◆ SHORT TASK 1: Do the following statements agree with the pointer text below? Answer yes or no for each, and quote the deciding words of the text. (a) A pointer's value is the address of a record in a different file. (b) Record Number 1 has a pointer to Record Number 3. (c) Book numbers 1, 3, 21 and 761 are assumed to be by Joseph Martin.

[start READING TEXT]

In general, a pointer in a record is a special field, whose value is the address/reference of another record in the same file.

The pointer points to the next book written by the same author as shown in Fig. 1.13. We can see that there is a pointer in Record Number 1, pointing to Record Number 3. This means that the same author has written the books numbered 1 and 3.

Fig. 1.13 A pointer to the next record

Note the new field added to the record layout. This field gives the book number for the next book written by the same author. Every card will have this additional field. So, when it comes to looking for the next book written by the same author, every card will actually point to another card. So, conceptually, we will have the following situation, assuming that book numbers 1, 3, 21 and 761 are written by the same author—Joseph Martin. Figure 1.14 ignores the other details and concentrates on only the pointer field of these four cards.

Fig. 1.14 Logical chain of records formed by using pointers

What the additional field does is simple? It forms a chain of records. Pointers maintain the chain.

A chain of records is a logical sequence of records created by the use of pointer fields.

[end READING TEXT]
[start LISTED ENTRIES]

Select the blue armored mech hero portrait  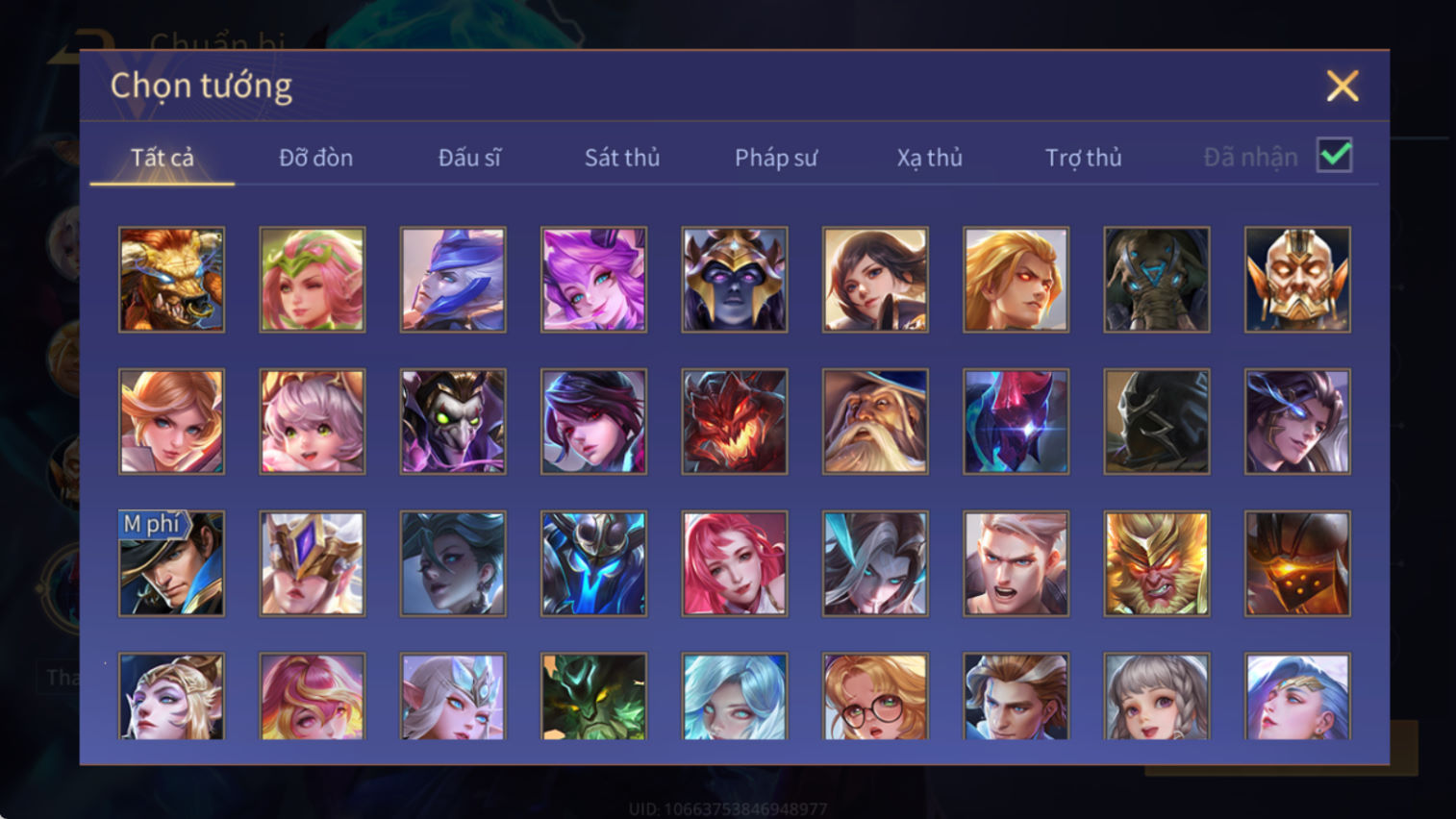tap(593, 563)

[end LISTED ENTRIES]
[start LISTED ENTRIES]

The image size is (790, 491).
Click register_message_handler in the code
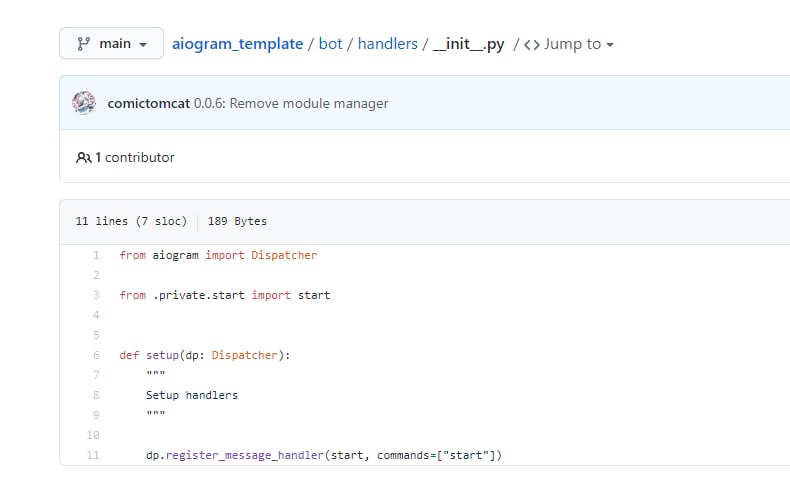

[end LISTED ENTRIES]
[start LISTED ENTRIES]

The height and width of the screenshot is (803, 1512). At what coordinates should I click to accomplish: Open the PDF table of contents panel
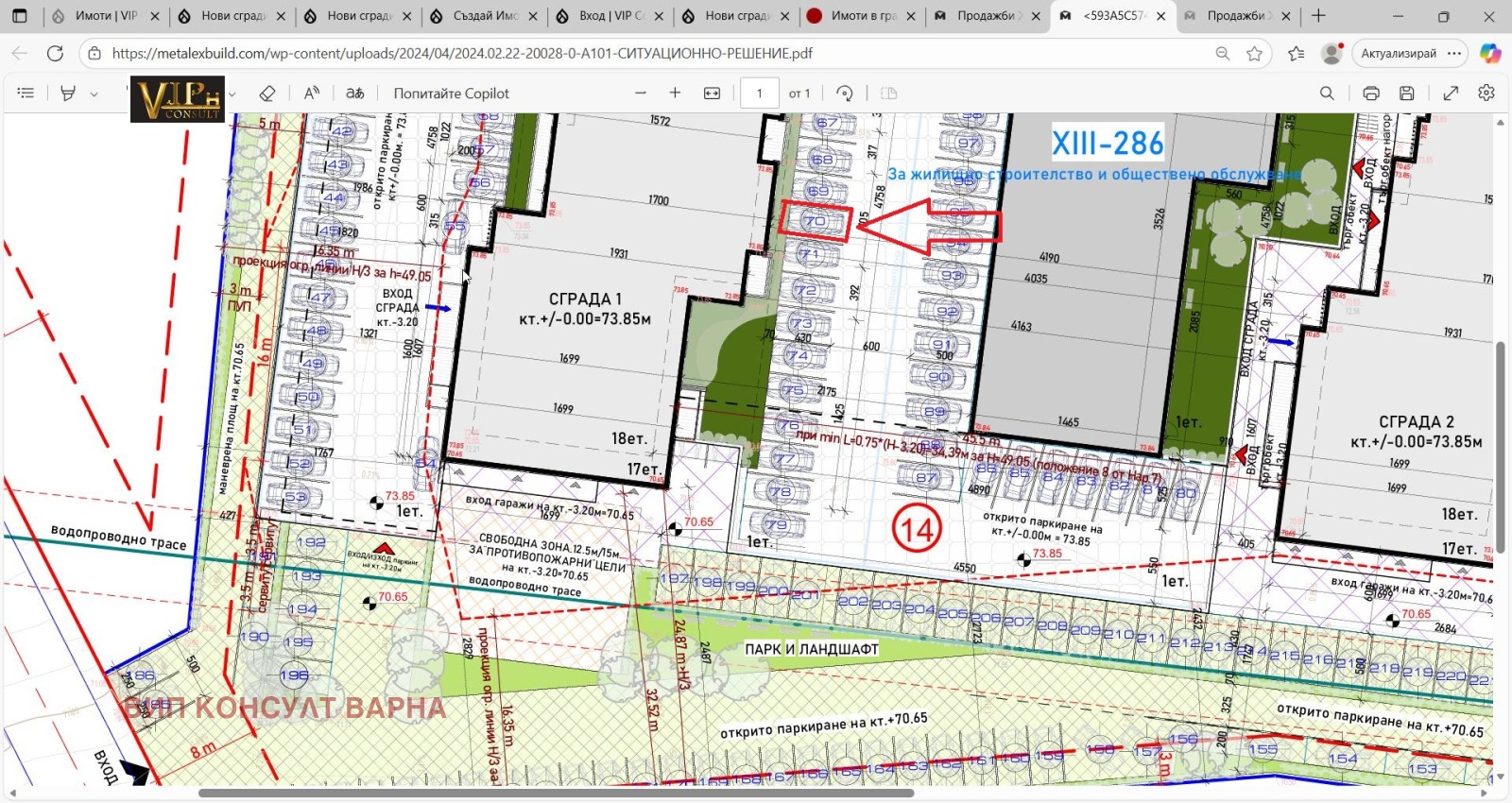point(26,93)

[end LISTED ENTRIES]

◆ SHORT TASK 2: In the records above, write out the lines from the line with "The height and" up to and including the line with "point(26,93)", leaving the pictures out.

◆ WORKED SOLUTION 1:
(a) No: "whose value is the address/reference of another record in the same file."
(b) Yes: "there is a pointer in Record Number 1, pointing to Record Number 3."
(c) Yes: "assuming that book numbers 1, 3, 21 and 761 are written by the same author—Joseph Martin."

◆ WORKED SOLUTION 2:
The height and width of the screenshot is (803, 1512). At what coordinates should I click to accomplish: Open the PDF table of contents panel
point(26,93)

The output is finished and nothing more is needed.